What this task involves: Copy every line of the data below without changing a single character.
┏━━
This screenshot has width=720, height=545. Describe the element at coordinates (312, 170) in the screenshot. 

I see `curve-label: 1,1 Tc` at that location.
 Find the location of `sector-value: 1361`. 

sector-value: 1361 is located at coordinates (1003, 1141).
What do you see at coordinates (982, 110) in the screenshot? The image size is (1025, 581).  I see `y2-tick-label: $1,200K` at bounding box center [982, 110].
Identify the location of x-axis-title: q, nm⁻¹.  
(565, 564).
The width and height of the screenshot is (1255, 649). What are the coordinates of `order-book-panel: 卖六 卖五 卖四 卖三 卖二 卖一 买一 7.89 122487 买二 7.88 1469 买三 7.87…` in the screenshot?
┗━━
Reply to the task:
This screenshot has width=720, height=545. Describe the element at coordinates (312, 170) in the screenshot. 

I see `curve-label: 1,1 Tc` at that location.
 Find the location of `sector-value: 1361`. 

sector-value: 1361 is located at coordinates (1003, 1141).
What do you see at coordinates (982, 110) in the screenshot? The image size is (1025, 581).  I see `y2-tick-label: $1,200K` at bounding box center [982, 110].
Identify the location of x-axis-title: q, nm⁻¹.  
(565, 564).
The width and height of the screenshot is (1255, 649). What are the coordinates of `order-book-panel: 卖六 卖五 卖四 卖三 卖二 卖一 买一 7.89 122487 买二 7.88 1469 买三 7.87…` in the screenshot?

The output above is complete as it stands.